Consequently, with cocoa farmers getting old, so are the trees and the youth are not being motivated enough to emulate the weak generation of farmers. Folorunso stressed that the bank will always encourage young farming entrepreneurs and that the initiative is created to foster food production towards promoting self-reliance for major agricultural products.
The need to boost cocoa production in Africa not only Nigeria is generating serious concern among the stakeholders in the cocoa industry and hence the need to organise various forums for stakeholders to look for a way of improving the productivity, competitiveness, market access.
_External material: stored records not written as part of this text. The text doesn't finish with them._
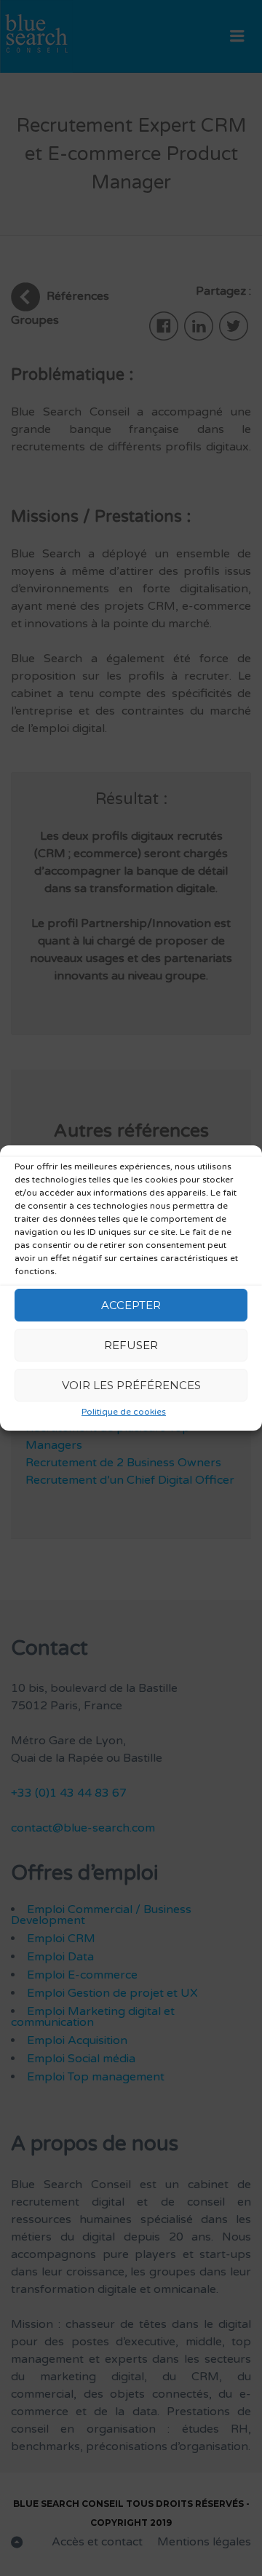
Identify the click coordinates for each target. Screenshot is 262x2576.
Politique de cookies (124, 1412)
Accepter (131, 1305)
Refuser (131, 1345)
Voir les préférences (131, 1385)
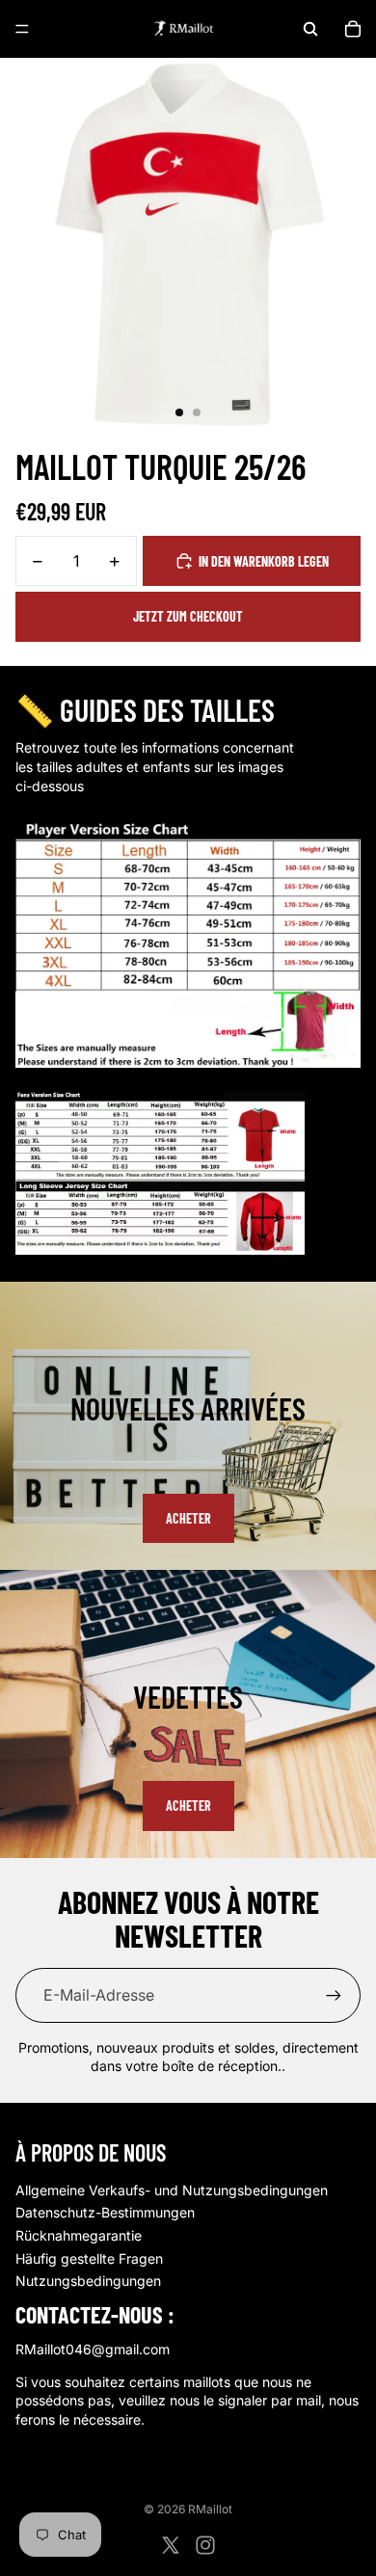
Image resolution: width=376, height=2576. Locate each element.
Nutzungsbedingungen (88, 2280)
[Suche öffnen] (310, 29)
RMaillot (210, 2509)
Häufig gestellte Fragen (89, 2258)
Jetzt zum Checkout (188, 616)
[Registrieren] (333, 1995)
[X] (170, 2545)
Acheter (188, 1518)
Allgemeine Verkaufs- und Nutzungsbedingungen (171, 2190)
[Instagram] (205, 2545)
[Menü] (22, 29)
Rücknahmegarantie (78, 2235)
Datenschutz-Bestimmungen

To work towards an increasing agricultural productivity, farm land must be rehabilitated, varieties must be utilised to maximum and planting of shorter generation of trees to close the deficiency gap must be embraced.
For instance, Kip Tom, an Indiana farmer explains how technology has enhanced soil testing, the analysis of soil can tell the amount of fertiliser needed for a particular land of cultivation. Now, with a more modernised form, Tom says for effective productivity a consultant applies algorithms to soil testing in order to make proper corrections for years to come.
Farmers, who have access to funds, can afford to purchase high-quality cocoa plantlets. These helps farmers revitalise their crops with disease resistant and higher-producing trees.
Likewise, maximising available resources, over a three-year period, a typical cocoa farmer will be able to double her farm income and even triple it in the 4th – 5th year.
Current productivity levels are simply not enough to support the cocoa farmers in order to make future provisions for their families. However, farmers can begin to reinvest in their own farm and build them to their full potential.
Now, to make an effective plea, farmers with the purpose of enjoying better bargain for their products should have easy access to proper allocation, with the Bank of Agriculture loans.
Above all, to ensure that the country’s cocoa remain competitive alongside other cash crops like coffee, rubber and oil palm farmers need better propagation technologies and improved varieties capable of withstanding today and tomorrow’s threat.
However, Oba Ogunwusi emphasised that strong partnerships needed to be put in place to raise the price determinant of cocoa for farmers and not only for the end users of cocoa.
Therefore, the marketing board for cocoa should be re-established so that farmers can have direct access to multinational and indigenous companies that make use of the crop.
Although, the Bank of Agriculture’s Anchor Borrowers Program (ABP) is the most recent scheme that provides support through the supply of inputs and technical advice to farmers, another 40 billion naira has been put away for special purposes to ensure proper implementation of the program nationwide.